===== GIVEN DATA

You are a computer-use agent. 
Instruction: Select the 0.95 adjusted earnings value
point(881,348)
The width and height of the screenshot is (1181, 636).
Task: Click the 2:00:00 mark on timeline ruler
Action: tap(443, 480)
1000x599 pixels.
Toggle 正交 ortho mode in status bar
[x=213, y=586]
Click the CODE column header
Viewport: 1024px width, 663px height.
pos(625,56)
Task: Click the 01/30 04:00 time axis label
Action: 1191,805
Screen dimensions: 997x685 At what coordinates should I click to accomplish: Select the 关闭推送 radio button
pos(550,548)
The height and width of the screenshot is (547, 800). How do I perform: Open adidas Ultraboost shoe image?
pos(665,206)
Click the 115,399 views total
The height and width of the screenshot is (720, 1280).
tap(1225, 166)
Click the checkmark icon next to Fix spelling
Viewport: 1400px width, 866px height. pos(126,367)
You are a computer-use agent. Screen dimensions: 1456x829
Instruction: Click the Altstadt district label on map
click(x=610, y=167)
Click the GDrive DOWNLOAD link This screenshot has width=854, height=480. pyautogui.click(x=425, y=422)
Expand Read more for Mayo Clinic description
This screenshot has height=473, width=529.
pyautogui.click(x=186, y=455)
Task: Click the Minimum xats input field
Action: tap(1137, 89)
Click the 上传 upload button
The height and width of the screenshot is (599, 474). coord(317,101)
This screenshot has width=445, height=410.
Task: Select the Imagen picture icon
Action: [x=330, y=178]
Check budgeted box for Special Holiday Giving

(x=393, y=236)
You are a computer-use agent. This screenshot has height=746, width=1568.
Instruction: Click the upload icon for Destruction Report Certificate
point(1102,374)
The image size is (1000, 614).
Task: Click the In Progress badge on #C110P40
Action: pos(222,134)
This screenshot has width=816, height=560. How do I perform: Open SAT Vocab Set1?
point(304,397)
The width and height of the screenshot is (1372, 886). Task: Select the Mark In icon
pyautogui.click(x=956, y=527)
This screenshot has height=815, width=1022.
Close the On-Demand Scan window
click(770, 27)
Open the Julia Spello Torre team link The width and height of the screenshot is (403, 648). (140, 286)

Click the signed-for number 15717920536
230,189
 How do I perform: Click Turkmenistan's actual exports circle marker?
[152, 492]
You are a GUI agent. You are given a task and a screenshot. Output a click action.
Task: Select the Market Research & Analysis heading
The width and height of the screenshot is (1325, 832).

==========

→ PROBLEM TO WORK ON:
Express the lines as a JSON list of strings, one string per line and blank lines omitted, beginning at the line that contains "You are a computer-use agent. This" and stopping after the line that contains "pyautogui.click(x=956, y=527)".

→ EXERCISE RESULT:
[
  "You are a computer-use agent. This screenshot has height=746, width=1568.",
  "Instruction: Click the upload icon for Destruction Report Certificate",
  "point(1102,374)",
  "The image size is (1000, 614).",
  "Task: Click the In Progress badge on #C110P40",
  "Action: pos(222,134)",
  "This screenshot has width=816, height=560. How do I perform: Open SAT Vocab Set1?",
  "point(304,397)",
  "The width and height of the screenshot is (1372, 886). Task: Select the Mark In icon",
  "pyautogui.click(x=956, y=527)"
]